• _Supplied text_:
++++++++++++++++++++

Sep
16
Last week, one day after I posted about the payments aspect of the rapidly growing gig economy, the California State Legislature passed Assembly Bill 5, colloquially known as the “Gig Economy Rights Bill.” The bill will require the likes of Uber, Lyft, and other gig firms to bestow employee status upon gig workers, who are currently treated as independent contractors. Indications are that California Governor Gavin Newsom will sign it into law.
If the idea gains national traction, as trends originating in California have a habit of doing, the gig economy will undergo important, costly changes. Per NPR:
The move is likely to have major ramifications for on-demand delivery and ride-hailing companies such as Uber, DoorDash and Lyft, which classify most of their workers as independent contractors.
The bill’s fans include no less than Bernie Sanders and Elizabeth Warren. Not surprisingly, labor unions are also on board. Altruism aside, unions surely see in gig workers a large pool of potential members.
The new law will also have an effect on the payments industry.

++++++++++++++++++++

Recorded data:
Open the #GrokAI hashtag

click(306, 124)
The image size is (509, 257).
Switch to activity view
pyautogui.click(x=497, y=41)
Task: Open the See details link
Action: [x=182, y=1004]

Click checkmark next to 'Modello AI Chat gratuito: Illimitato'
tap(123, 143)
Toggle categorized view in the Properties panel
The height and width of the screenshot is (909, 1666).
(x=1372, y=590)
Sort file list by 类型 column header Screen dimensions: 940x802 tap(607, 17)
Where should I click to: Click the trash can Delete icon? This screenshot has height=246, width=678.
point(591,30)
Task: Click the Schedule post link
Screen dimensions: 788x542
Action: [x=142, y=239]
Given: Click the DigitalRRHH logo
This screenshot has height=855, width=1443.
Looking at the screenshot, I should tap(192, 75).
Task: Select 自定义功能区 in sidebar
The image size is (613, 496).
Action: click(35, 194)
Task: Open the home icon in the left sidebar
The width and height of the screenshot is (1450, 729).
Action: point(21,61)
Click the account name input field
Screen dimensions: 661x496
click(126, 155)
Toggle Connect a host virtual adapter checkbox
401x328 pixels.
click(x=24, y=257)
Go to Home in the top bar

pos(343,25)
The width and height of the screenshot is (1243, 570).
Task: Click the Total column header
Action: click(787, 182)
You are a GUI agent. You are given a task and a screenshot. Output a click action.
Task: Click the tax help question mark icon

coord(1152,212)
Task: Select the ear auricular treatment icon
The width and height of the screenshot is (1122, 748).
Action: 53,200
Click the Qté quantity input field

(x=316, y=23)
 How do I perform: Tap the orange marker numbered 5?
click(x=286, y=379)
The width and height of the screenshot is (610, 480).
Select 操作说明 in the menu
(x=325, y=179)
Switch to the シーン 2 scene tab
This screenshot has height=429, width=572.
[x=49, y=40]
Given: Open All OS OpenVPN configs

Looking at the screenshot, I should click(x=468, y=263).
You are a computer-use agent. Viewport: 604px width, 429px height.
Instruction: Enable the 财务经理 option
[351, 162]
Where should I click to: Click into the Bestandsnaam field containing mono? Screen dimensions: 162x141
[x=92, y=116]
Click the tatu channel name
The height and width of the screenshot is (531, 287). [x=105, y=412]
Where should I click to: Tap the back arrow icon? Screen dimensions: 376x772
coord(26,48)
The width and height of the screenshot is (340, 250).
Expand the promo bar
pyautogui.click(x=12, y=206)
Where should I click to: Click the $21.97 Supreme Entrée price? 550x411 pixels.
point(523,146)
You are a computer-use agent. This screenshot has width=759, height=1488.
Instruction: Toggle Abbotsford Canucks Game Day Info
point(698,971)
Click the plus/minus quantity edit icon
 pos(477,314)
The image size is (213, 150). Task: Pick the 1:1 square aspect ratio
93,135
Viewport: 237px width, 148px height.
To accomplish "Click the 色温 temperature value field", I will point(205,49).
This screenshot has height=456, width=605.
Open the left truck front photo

++++++++++++++++++++

• _To do_: In the text on California's gig economy bill, what nickname is Assembly Bill 5 commonly known by?

• _Exercise answer_: The “Gig Economy Rights Bill.”